第57話「やきもち焼きな彼女」

「まなちゃん、こっちも食べる?」

「むっ……」


 白雪先輩は近くにあったオレンジで彩られたショートケーキをまなに差し出す。

 まなは家族以外の人間が近付いてきた事に不機嫌な様子を見せるけど、先輩の手にあるショートケーキを目にして視線がそちらに釘付けになっていた。

 そういえば、まなはフルーツ系はどれも好きだけどその中でもみかんが大好きだった。

 オレンジとみかんではまた少し違うのだけど、先程のオレンジタルトはおいしそうに食べきっている。

 だから先輩はオレンジのショートケーキを持って行ったのかもしれない。

 ケーキの形は違えど、味は近しいものだからまなが気に入ると思ったんだろう。

 

 しかし、ここからどうするつもりなんだ?

 今のまなは先輩の事を警戒している。

 下手に頭を撫でてご機嫌を取ろうとすれば逆効果だし、とはいってもケーキで釣ろうとしてもあげた後は素っ気なくされるだけだ。

 

「ほしい?」

「んっ」


 先輩は首を傾げてまなの前でケーキを左右に振ると、まなはそれを視線で追いながらコクリと頷く。

 そして春野先輩の手をペチペチと優しめに叩いて白雪先輩から受け取るように指示をした。

 

 しかし――。

 

「じゃ、あっちで食べようか?」


 白雪先輩は春野先輩が受け取ろうとした瞬間にヒュイッと皿を引いて渡さなかった。

 それにはまなだけでなく春野先輩もプクッと頬を膨らませる。

 先輩がもらうわけでもなかったのに、目の前でお預けを喰らった気分になったらしい。

 

「むぅ! むぅ!」

「ふぶき、いじわるしたらだめだよ!」


 プリプリと怒る子供ふた――幼女と、先輩。

 二人は白雪先輩にケーキを渡せと抗議をし始めた。


 おそらく白雪先輩の中ではまなの反応は予想通りだったのだろう。

 だけど春野先輩の反応は予想外だったのか、『どうしてあなたまで一緒になってるのよ』とでも言いたげな目で春野先輩の顔を見つめていた。


 しかし相手をするつもりはないのか、まなに向かって優しい笑みを浮かべる。

 

「椅子に座って食べるだけだよ。
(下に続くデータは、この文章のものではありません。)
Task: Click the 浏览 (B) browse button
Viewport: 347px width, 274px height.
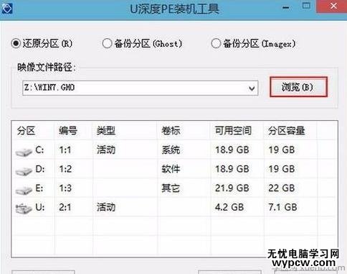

立って食べるのは行儀が悪いからね」


 まるで女神かと思うほどの素敵な笑顔。

 あんな笑顔を白雪先輩がするとは思わなかった。

 これがギャップ萌えという奴なのか。

 白雪先輩の顔が見える位置にいた、先輩が連れてきた女の子たちが歓声を上げて喜んでいた。

 どうやら彼女たちは先輩の追っかけらしい。

 

 見れば同じクラスの子もいるのだけど、連れてきているのは三年生だけじゃなかったのか。
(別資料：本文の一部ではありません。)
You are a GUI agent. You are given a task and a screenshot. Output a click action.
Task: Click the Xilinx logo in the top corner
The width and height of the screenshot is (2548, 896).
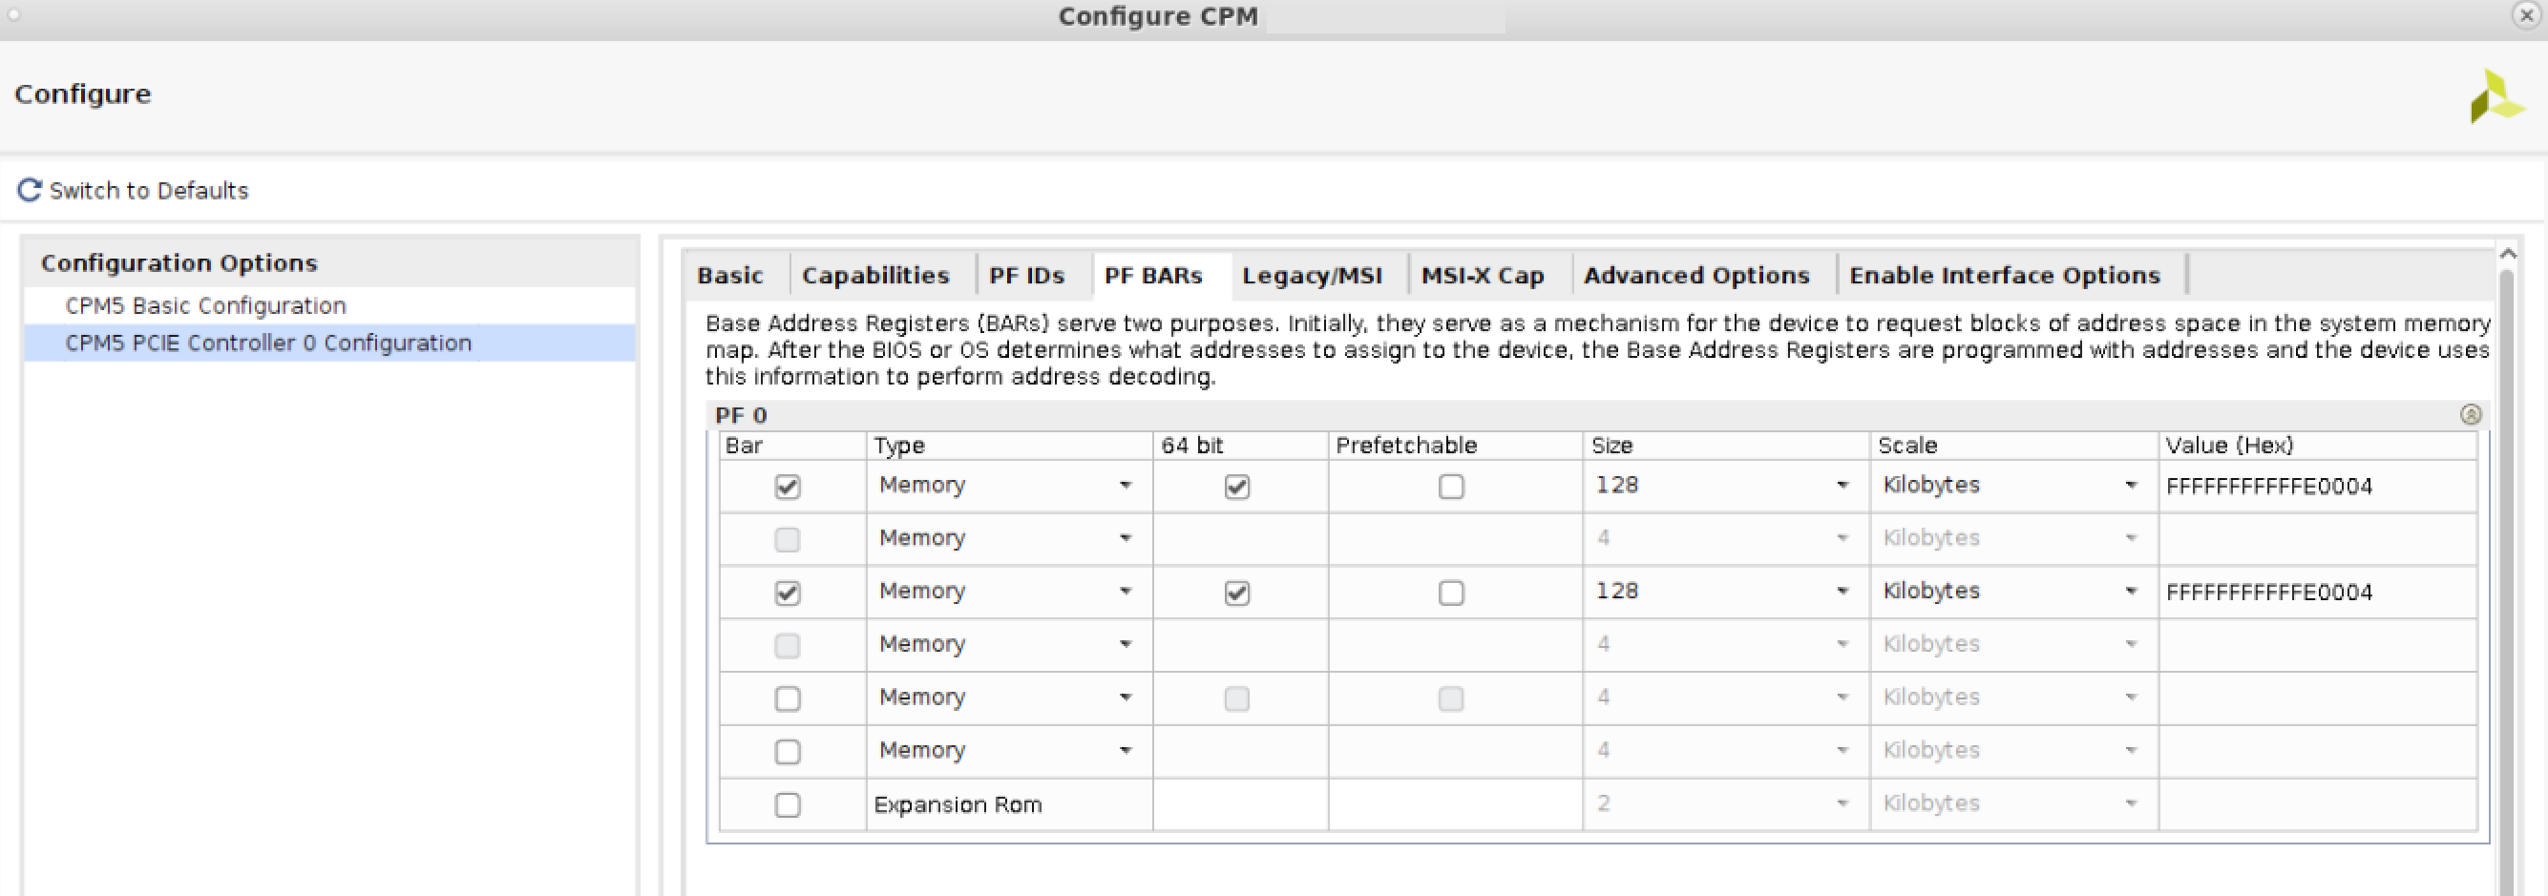point(2497,99)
 確かに信用できる人間と聞いていただけで、同級生とは言ってなかったけど……。

 クラスで変な噂を立てられないか心配だね。

 

 俺はクラスメイトの姿があった事に不安を覚えるけど、行儀に関しては理解があるまなが白雪先輩に付いて行く意思を見せたため、俺も五人の後をついて移動をした。

 

 開いていたテーブルに着くと、白雪先輩はまず小学一年生二人をそれぞれ抱っこして椅子に座らせた後、まなたちにも座るように指示をする。
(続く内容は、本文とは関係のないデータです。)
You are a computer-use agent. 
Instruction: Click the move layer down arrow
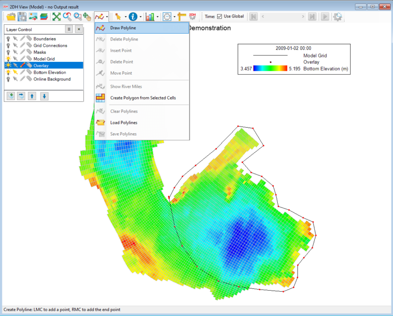(44, 96)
 俺も席につこうかと思ったけど、白雪先輩が席につかないので座る事をやめた。

 

「座らないのですか?」

「ちょっと取ってくる物があるからね。冬月君は座ってくれてていいわよ」

「俺がとってきましょうか?」

「うぅん、大丈夫。それよりも、よかったらこの二人のケーキを取ってきてくれるかしら?」


 先輩の手に釣られて視線を向けてみると、小学一年生二人組が物欲しそうな目で俺の顔を見つめていた。

 どうやらケーキを取ってこいと言っているらしい。

 

「わかりました。二人ともなんのケーキが食べたい?」

「ちょこー!」

「いちごー!」


 なるほど、チョコにイチゴか。

 

「ショートケーキ? タルト? それとも他の奴?」

「「?」」


 ケーキと言ってもここにはたくさんの種類がある。

 しかもチョコなんて種類が豊富すぎるというレベルであった。

 だからほしいのを聞いたのだけど、二人はケーキの種類がわからないようだ。

 

「こういうのがいい? それともクッキーの上にケーキがあるのがいいのか、もしくは宝石みたいなのがいいかって話だよ」


 とりあえず見本があるまなのケーキを指さした後、この子たちがわかるように説明をしてみた。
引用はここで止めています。